● **Work instruction**: The lines to transcribe begin with the one containing "The height and width of the screenshot is (731, 700)." and end with the last line below; reproduce them exactly, without the pictures.

= = =

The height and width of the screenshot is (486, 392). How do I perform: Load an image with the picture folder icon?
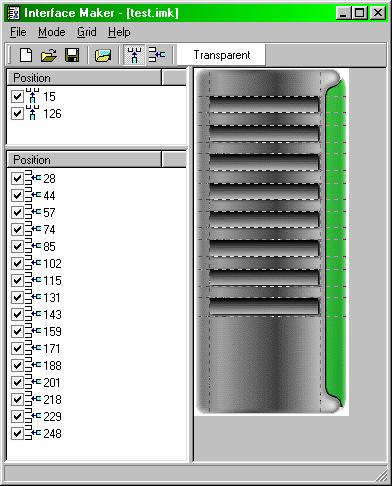(103, 55)

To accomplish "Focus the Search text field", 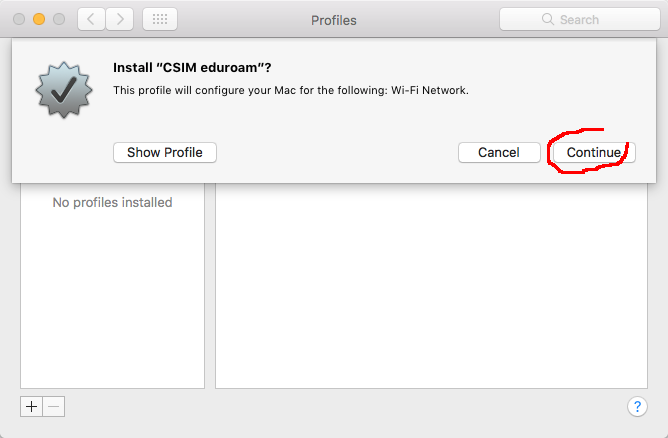I will tap(580, 19).
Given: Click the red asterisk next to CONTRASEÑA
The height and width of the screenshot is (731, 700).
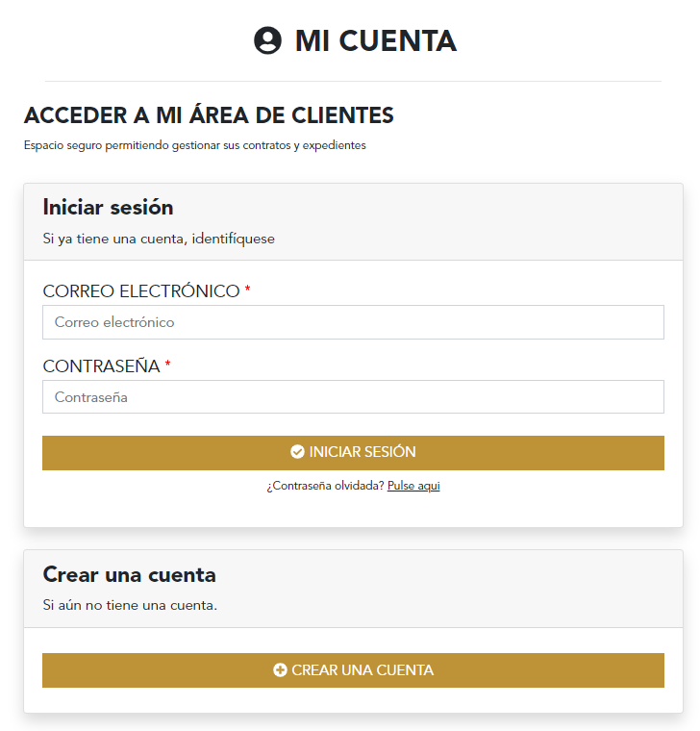Looking at the screenshot, I should (x=167, y=366).
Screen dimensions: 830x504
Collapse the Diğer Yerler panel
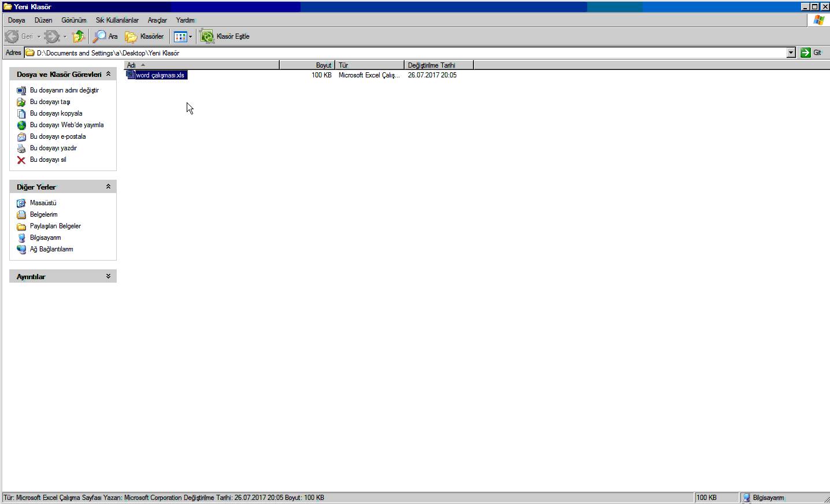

= = =

● **Solution to the problem**:
The height and width of the screenshot is (731, 700).
Looking at the screenshot, I should (x=167, y=366).
Screen dimensions: 830x504
Collapse the Diğer Yerler panel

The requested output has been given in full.